═══ Textauszug ═══
1889 kam Gottfried Kleinschmidt von Dortmund nach Frankfurt. Zu diesem Zeitpunkt war der Main von Frankfurt bis zur Mündung bereits kanalisiert (1883–1886) und dadurch für größere Schiffe befahrbar gemacht worden. Gegenüber dem Frankfurter Westhafen war ein spezieller Kohlehafen für den Kohle- und Petroleumumschlag eingerichtet worden, dort siedelte sich das Unternehmen an. Seit dem Amtsantritt von Franz Adickes als Oberbürgermeister von Frankfurt im Jahr 1890 wurde in der Stadt die Industrialisierung verstärkt. Dazu trug auch die Eingemeindung der schon stärker industrialisierten Nachbargemeinde Bockenheim im Jahr 1895 bei. Entsprechend wuchs die Bevölkerung im Umkreis von Frankfurt in den ersten Jahren nach 1890 besonders stark. Mit Unterstützung seines Sohnes Friedel entwickelte Gottfried Kleinschmidt in diesem Umfeld sein Unternehmen zu einem der führenden der Branche in Süddeutschland, es bestand bis 1935. Außerhalb von Frankfurt war Gottfried Kleinschmidt an Unternehmungen der Steinindustrie und der Landwirtschaft beteiligt.
═══
■ Aufgabe A ■
Beantworten Sie anhand des Textauszugs über Gottfried Kleinschmidt folgende Fragen:
(i) In welchen Jahren wurde der Main von Frankfurt bis zur Mündung kanalisiert?
(ii) Welche Nachbargemeinde wurde 1895 nach Frankfurt eingemeindet?
(iii) Bis zu welchem Jahr bestand das Unternehmen?
■ Aufgabe B ■
Führen Sie den Textauszug über Gottfried Kleinschmidt im Anschluss an seinen letzten Satz fort.
Die Daten haben mit dem Textauszug über Gottfried Kleinschmidt nichts zu tun.
═══ Datenauszüge ═══
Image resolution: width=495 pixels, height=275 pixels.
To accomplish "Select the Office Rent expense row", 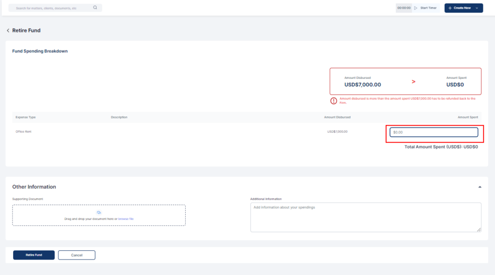I will [24, 132].
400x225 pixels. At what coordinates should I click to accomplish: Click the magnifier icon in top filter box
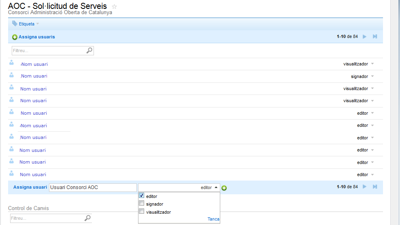(89, 50)
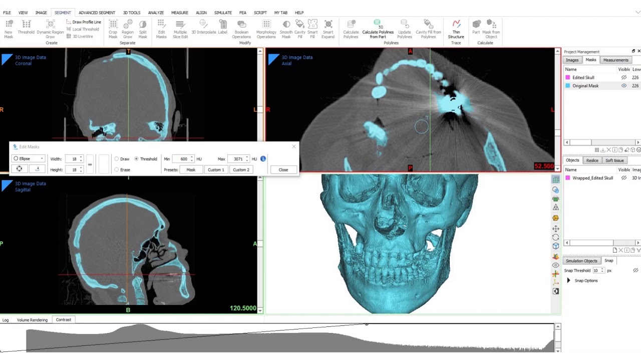Click the HU threshold info icon

[263, 159]
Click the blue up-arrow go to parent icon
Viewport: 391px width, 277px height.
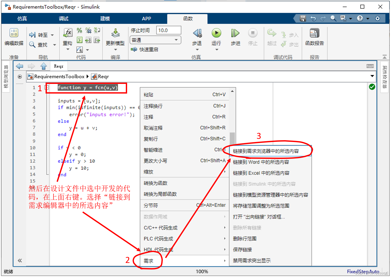tap(44, 66)
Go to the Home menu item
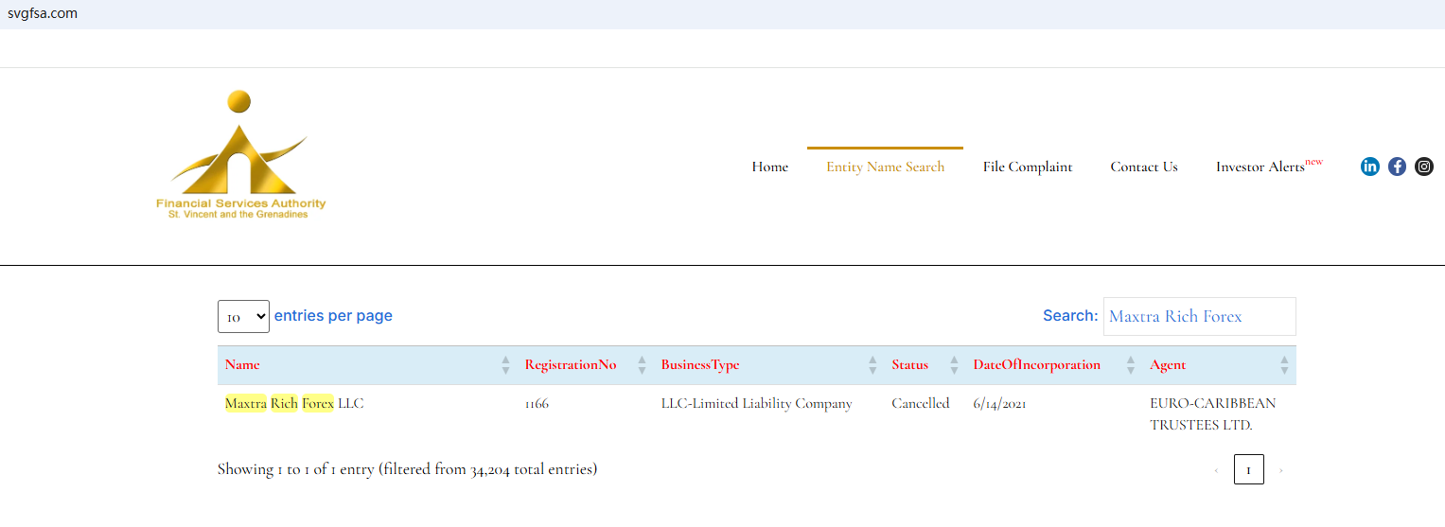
═══
■ Richtige Antwort A ■
(i) 1883–1886
(ii) Bockenheim
(iii) 1935

■ Richtige Antwort B ■
Wohnung und Wirken in Eschersheim
1899 kam Kleinschmidt in den Frankfurter Vorort Eschersheim, wo er das später unter dem Namen Kleinschmidtpark bekannt gewordene Gelände an der Kurhessenstraße / Höllbergstraße kaufte. Kleinschmidts Grundstücksnachbar war damals ein anderer prominenter Eschersheimer Bürger, der Jurist und Münzsammler Ernst Justus Haeberlin. 1912 ließ Gottfried Kleinschmidt auf seinem Gelände ein Landhaus errichten. 1972 musste diese Villa zum Bedauern der Grundstücksnachbarn drei neuen Hochhäusern Platz machen.
Gottfried Kleinschmidt war ein vielseitig sozial engagierter Mensch und wurde mit dem Ehrentitel eines (preußischen) Kommerzienrats ausgezeichnet. Von Anfang 1911 bis Ende Februar 1919 übte er unter den Frankfurter Bürgermeistern Franz Adickes und Georg Voigt das Ehrenamt eines Stadtverordneten aus. Er war Mitglied der Nationalliberalen Partei. Als Sachverständiger für den Kohlenhandel erstellte er Gutachten für die Frankfurter Handelskammer und beriet die Kommission für den Bau des Frankfurter Osthafens. Dorthin übersiedelte 1912 auch sein Handelsunternehmen. Als Stadtverordneter vertrat er besonders die Interessen der Einwohner aus den Vororten Eschersheim und Ginnheim nach deren Eingemeindung zur Stadt Frankfurt im Jahr 1910. Er war Mitglied mehrerer sozialer und städtischer Ausschüsse. Er war im Vorstand der städtischen Stiftung Allgemeiner Almosenkasten.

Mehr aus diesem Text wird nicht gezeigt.